On July 28, 2010, Ivy Bean, who at 104 was considered the world’s oldest Twitter user, died peacefully in her sleep.
At the time of her death Bean had some 60,000 followers, and for the previous fortnight updates on her condition had been made by friends and family. When she died, it was announced quickly on Twitter and further statements regarding Ivy’s funeral and donations were made for the following week or so.
Ivy’s death received coverage around the world, and while labelling her as a celebrity might be stretching it a little, she was certainly much-loved and a figure very much in the public eye. She had a fan base, and those members were kept informed of her passing.
If you’re famous, chances are your death will be reported on Twitter, whether you’re a member of the network or not. But what about everybody else?
What happens when you die? Is there somebody you can rely upon to let everybody in your social network know what has happened? Would they know what to do if it happened now? Do they have your logins and passwords? Would they know what to say, and who (and where) to say it to?
And how quickly does it need to be said? Serious question: what’s the correct etiquette here? How many updates does the average person’s death need? Should the accounts of the dead ultimately be deleted – Twitter’s own policy says they have the right to do this with inactive users after a certain period of time – or should they be left alone as a kind of digital headstone?
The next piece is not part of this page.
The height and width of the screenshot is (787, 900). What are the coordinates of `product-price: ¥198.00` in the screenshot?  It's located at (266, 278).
Ultimately Twitter will likely need fresh policy here, but we’ve all seen how badly Facebook handles this kind of stuff.
(Incidentally, if you ever needed another reason to remove any kind of auto-tweeting connections on your Twitter profile, your eventual demise is as good as any. How bad is that going to look?)
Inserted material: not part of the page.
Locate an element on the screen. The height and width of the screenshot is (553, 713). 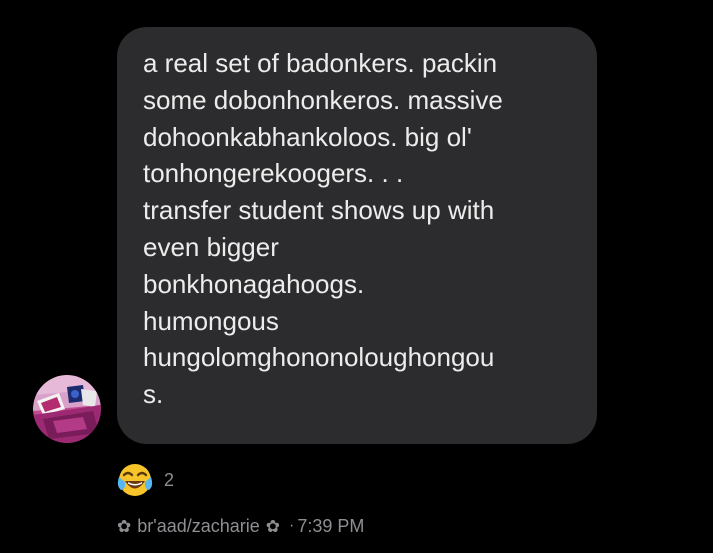
message-line: dohoonkabhankoloos. big ol' is located at coordinates (308, 136).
As the line between off and online life continues to blur, the same preparations and guidelines we leave in the event of our passing need to be applied to the virtual world, too. It can’t be too long until this becomes a normal addition to any will.
This is perhaps a subject that nobody likes to think about, but it’s a reality, and one that can force itself upon us at any moment. Like you, I plan to live forever, but just in case the worst happens, what preparations can you take to ensure that the people who care about you don’t just think you disappeared?
(And if you think this is ridiculous and your followers wouldn’t care, then you need to find different followers.)